作者:Rene Denfeld
Publisher : Harper
刊行日:March 26, 2024
Hardcover : 304 pages
ISBN-10 : 0063014734
ISBN-13 : 978-0063014732
対象年齢:一般(PG12)
読みやすさレベル:7
ジャンル:ミステリ、文芸ミステリ
テーマ、キーワード:愛着障害、holding therapy(愛着療法、ホールディング・セラピー)
2024 これを読まずして年は越せないで賞候補作
妻の希望でオレゴン州の沿岸の町に移住した元警察官のLarryは、その妻を失ってから生きる意味を見つけられずにいた。そこで、町を訪問していた若い女性Amandaが死んだ兄の謎を解き明かそうとしていることを知り、彼女の援助を買って出た。
幼い時に大学教授夫妻から養子として引き取られたAmandaは、なぜか周囲の人々と親しい関係を持つことができずにいた。孤独なAmandaが唯一心を通わせているのが、仕事で世話をしているホッキョクグマだった。
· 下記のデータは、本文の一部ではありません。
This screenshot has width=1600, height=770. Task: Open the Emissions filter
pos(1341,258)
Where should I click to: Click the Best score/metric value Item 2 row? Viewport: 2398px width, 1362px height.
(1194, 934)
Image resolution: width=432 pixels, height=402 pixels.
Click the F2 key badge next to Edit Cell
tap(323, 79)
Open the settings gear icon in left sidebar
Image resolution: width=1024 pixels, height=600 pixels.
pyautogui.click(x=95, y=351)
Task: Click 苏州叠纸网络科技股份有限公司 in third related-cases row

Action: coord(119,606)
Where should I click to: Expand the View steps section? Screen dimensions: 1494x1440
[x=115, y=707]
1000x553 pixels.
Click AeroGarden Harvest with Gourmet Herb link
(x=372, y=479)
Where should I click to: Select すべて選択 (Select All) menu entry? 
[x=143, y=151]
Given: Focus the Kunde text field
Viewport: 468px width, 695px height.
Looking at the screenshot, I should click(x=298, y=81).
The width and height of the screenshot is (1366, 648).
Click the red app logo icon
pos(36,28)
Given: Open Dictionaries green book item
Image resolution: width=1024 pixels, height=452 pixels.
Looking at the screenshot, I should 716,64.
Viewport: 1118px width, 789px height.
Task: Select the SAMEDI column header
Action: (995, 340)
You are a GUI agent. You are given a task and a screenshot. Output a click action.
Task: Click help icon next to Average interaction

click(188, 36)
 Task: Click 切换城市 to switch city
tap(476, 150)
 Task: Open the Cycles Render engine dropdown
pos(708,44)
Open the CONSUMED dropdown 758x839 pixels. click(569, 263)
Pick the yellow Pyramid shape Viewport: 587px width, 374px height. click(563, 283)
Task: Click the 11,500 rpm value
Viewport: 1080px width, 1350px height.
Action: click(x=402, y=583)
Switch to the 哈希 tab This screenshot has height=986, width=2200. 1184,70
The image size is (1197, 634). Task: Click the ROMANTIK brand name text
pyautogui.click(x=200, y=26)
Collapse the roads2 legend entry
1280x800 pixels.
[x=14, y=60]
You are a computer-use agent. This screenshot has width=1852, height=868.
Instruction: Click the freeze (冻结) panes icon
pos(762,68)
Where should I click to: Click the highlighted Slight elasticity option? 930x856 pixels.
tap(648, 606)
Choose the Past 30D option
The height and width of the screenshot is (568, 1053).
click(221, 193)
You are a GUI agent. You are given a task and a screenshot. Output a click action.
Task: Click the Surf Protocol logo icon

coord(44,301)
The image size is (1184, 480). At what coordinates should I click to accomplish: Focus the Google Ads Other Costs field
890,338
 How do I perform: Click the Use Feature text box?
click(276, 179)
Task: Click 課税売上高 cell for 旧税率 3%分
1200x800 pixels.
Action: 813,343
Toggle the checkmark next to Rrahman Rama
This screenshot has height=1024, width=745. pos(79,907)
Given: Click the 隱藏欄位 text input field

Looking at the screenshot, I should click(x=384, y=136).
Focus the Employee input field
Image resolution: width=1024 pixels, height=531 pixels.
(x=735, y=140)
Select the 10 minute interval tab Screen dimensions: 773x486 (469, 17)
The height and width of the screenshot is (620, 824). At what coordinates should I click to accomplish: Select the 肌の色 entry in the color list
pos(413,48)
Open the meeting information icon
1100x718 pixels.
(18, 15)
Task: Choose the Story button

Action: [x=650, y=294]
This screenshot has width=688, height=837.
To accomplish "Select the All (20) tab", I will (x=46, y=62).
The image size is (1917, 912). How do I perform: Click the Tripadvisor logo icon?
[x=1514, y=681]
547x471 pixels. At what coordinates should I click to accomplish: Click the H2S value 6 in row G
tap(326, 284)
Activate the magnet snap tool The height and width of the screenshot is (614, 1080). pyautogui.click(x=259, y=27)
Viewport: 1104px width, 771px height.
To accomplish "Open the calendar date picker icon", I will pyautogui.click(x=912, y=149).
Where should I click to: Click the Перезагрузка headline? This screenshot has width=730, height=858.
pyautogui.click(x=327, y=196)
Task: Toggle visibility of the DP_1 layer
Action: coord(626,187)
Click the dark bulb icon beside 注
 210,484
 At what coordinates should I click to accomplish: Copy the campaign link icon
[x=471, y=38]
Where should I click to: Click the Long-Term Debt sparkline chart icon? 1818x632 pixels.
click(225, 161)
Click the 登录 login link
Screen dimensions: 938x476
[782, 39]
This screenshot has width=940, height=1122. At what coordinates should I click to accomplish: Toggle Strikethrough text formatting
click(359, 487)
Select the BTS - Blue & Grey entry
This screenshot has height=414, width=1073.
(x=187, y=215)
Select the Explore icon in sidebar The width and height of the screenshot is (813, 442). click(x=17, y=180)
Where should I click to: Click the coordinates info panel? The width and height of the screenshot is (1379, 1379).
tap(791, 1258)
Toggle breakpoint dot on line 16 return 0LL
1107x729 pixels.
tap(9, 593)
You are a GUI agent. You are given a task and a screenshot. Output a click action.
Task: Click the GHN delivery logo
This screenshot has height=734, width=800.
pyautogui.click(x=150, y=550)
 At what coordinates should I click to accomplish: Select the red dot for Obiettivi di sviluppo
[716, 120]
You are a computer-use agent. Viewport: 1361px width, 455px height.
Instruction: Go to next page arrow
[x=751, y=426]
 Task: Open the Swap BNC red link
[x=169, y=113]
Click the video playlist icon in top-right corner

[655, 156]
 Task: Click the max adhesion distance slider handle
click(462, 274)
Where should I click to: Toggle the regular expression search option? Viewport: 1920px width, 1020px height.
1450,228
最近になって自分には実の兄がいて、4歳の時から収容されていた施設の近くにあるビーチで9歳の時に溺死したことを知ったAmandaは、その地で兄Dennisの短い人生と死について調べようとする。
Dennisが死亡する少し前に就任した施設の所長は、愛着療法の”holding therapy”のセラピストとしての業績を持ち、施設のリフォーマーとしてスタッフからも信頼されていた。だが、Dennisが死亡してまもなく施設は閉鎖し、所長は町を去った。
AmandaとLarryは当時を知る警官から情報を得ようとするが、彼はなぜか口を濁す。そして、Amandaとlarryは命を狙われるようになる…。
この小説で重要なテーマになっているholding therapy(ホールディング・セラピー)とは、20世紀イギリス出身の精神科医ジョン・ボウルビィの「愛着障害」の理論を元にしたもので、アメリカで1970年に生み出されたAttachment therapy(愛着療法)である。対象は特に養子として引き取られた子どもで、養父母に懐かない、あるいは問題行動を起こす場合に「愛着障害」があるとみなされた。そういった子どもを毛布や絨毯にくるんで「誕生」を再体験させることで愛着障害が治癒するという信念に基づいた療法がholding therapyだ。この療法によって死亡した子どもの例が1990年代からしばしば報告されるようになったにもかかわらず、現在でもこの療法は行われている。
胸が痛むミステリだが、最終的に人間の善も信じさせてくれるところが作者Rene Denfeldの力量である。